I would really appreciate it if someone could test, try, improve this code, maybe in an issue-778 branch...

The simple test setup is -

$ rm -f ~/.tidyrc # clean runtimes
$ sudo rm -f /etc/tidy.conf # clean
$ echo "indent: auto" > test.conf # setup a local config
$ echo "hullo world" | tidy -config test.conf # html output should be indented
$ sudo touch /etc/tidy.conf # create null
$ echo "hullo world" | tidy -config test.conf # output indent lost
$ sudo rm -f /etc/tidy.conf # clean up

Look forward to further feedback... thanks...

@ler762
Copy link
Contributor Author

ler762 commented Nov 22, 2018

@geoffmcl I see two different problems:

Issue 1: don't adjust the config until you have the complete config

If /etc/tidy.conf and ~/.tidyrc don't exist the regression tests all pass.
touch ~/.tidyrc and run the regression tests - some fail.
delete the call to AdjustConfig in TY_(ParseConfigFileEnc), rebuild & run the regression tests - all pass

So it sure seems like the fix for this problem is not calling AdjustConfig until tidy has the complete config - which means all the init files and command line options.

Issue 2: need the ability to ignore the default init files when tidy is called in a script

echo "wrap: 120" > ~/.tidyrc
run the regression tests & some fail

The fix for this problem is not reading ~/.tidyrc
and the only way to tell tidy not read a default init file is to add a new command line option.

@geoffmcl
Copy link
Contributor

@ler762 we seem to have a big problem in communication... ;=))

Have I not tried to imply just deleting AdjustConfig would cause all sorts of problems... maybe there is no present regression test to show this... that would be a good exercise, to write, add one... can you? But that is beside the point...

And AdjustConfig must be run exactly after each config file read...
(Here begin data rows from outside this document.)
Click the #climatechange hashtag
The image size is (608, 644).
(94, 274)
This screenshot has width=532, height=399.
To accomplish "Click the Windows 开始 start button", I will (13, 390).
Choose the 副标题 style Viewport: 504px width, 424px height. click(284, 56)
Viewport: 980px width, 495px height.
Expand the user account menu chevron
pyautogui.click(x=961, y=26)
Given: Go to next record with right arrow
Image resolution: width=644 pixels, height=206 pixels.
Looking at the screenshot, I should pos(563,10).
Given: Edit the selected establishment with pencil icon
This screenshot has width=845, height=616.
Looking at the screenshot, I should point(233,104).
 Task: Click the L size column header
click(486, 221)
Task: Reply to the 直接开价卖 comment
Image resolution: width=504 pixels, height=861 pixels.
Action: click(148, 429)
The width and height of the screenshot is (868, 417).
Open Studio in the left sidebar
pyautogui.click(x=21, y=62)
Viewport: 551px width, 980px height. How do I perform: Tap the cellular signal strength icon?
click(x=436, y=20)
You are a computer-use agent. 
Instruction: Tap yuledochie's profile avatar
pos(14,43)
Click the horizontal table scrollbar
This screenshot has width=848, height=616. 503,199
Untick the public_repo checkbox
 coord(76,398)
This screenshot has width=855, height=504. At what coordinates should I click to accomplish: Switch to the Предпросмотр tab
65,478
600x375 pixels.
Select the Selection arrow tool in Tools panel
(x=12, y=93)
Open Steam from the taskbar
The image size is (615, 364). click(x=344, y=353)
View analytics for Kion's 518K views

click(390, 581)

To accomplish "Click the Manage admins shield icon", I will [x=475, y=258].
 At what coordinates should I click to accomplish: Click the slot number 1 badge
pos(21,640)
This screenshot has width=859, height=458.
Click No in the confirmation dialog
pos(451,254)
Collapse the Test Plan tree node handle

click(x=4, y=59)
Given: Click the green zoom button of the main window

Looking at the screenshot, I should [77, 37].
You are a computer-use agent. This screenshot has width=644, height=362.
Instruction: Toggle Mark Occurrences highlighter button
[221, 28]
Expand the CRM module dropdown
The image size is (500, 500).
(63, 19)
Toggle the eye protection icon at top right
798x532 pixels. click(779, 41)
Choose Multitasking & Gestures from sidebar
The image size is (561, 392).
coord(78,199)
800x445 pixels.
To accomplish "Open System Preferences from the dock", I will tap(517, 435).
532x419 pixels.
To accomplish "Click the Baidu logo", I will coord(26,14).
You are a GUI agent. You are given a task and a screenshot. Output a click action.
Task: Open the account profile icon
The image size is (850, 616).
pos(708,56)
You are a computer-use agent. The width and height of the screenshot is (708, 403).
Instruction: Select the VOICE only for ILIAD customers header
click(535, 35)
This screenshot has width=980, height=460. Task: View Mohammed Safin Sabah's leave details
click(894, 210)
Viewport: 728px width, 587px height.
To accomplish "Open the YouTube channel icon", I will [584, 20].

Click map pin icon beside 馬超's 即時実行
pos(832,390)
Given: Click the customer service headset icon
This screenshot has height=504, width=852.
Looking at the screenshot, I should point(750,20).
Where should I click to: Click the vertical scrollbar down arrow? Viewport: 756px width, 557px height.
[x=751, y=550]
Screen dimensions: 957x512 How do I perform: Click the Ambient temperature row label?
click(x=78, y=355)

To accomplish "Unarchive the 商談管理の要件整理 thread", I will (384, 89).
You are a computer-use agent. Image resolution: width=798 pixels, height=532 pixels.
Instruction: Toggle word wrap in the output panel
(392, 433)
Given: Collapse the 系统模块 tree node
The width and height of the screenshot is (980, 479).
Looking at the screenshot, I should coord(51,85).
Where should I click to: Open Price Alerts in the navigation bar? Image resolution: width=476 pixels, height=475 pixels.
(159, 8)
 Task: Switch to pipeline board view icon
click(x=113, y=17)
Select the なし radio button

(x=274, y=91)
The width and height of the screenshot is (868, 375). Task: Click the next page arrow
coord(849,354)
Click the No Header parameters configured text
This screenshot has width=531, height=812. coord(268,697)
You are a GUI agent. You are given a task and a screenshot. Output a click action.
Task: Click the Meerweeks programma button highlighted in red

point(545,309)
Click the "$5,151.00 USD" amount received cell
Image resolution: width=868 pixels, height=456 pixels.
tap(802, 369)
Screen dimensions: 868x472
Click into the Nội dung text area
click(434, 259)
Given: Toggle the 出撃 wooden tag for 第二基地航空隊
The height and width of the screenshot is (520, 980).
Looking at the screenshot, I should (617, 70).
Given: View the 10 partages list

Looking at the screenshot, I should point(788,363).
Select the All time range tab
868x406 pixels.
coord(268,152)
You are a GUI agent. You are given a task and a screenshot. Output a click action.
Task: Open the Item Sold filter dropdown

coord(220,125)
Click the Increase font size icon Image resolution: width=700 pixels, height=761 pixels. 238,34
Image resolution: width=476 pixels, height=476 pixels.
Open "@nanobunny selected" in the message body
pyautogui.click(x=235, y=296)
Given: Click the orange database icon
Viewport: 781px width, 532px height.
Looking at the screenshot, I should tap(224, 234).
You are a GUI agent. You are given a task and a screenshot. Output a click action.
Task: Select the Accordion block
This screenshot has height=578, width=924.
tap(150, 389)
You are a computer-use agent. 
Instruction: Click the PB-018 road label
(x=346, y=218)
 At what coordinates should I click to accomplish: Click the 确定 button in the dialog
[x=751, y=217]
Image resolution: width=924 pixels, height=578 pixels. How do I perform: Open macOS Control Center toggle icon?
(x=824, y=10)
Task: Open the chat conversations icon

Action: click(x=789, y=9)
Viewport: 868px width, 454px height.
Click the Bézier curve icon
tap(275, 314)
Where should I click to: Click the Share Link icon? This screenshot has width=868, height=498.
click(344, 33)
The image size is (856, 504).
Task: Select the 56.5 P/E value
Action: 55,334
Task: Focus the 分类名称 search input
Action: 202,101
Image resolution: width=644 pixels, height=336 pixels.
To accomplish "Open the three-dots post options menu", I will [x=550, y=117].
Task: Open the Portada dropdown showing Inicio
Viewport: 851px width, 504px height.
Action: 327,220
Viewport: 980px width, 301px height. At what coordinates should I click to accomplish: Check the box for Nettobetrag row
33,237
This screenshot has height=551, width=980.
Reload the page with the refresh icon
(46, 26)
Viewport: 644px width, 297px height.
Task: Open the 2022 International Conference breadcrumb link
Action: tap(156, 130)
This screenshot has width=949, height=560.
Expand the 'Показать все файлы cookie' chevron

Take a chained command like tidy -config test1.conf test1.html -config test2.conf test2.html ... adinfinitum..., well until the command line length becomes a factor, so is correctly built into the config file read... this can not be easily changed...

In other words, there is no moment when tidy has the complete config...

Configuration is an additive process, and at the end of each config file read, but we do not know yet if there will be more, that complete config must be checked for consistency... to be used on the next html input... and so on...

If you still do not get it, what else can I explain? But please do not repeat things over, and over...

Have suggested a fix, on which I need help... I will get to this soonest...

Look forward to further constructive feedback... thanks...

@ler762
Copy link
Contributor Author

ler762 commented Nov 23, 2018

@geoffmcl yes, we do seem to be doing a bit of talking past each other :(

Take a chained command like ... there is no moment when tidy has the complete config

I'd say that just before tidy starts processing the file to be tidy'ed it has, by definition, the complete config. It's run out of options, config files to be read, whatever else there is and it's to the point of ok - time to process this file.
At that point it's got all the config settings it's going to get for that file, so I'm saying it's got the complete config and it's finally time to call AdjustConfig

Start tracing the procedure calls beginning at console/tidy.c where it starts processing the file:

status = tidyParseFile( tdoc, htmlfil );

tidyParseFile ->
  tidyDocParseFile ->
    TY_(DocParseStream) ->
      TY_(TakeConfigSnapshot) ->
        AdjustConfig ->
         TY_(ParseDocument)

AdjustConfig gets called before processing the document.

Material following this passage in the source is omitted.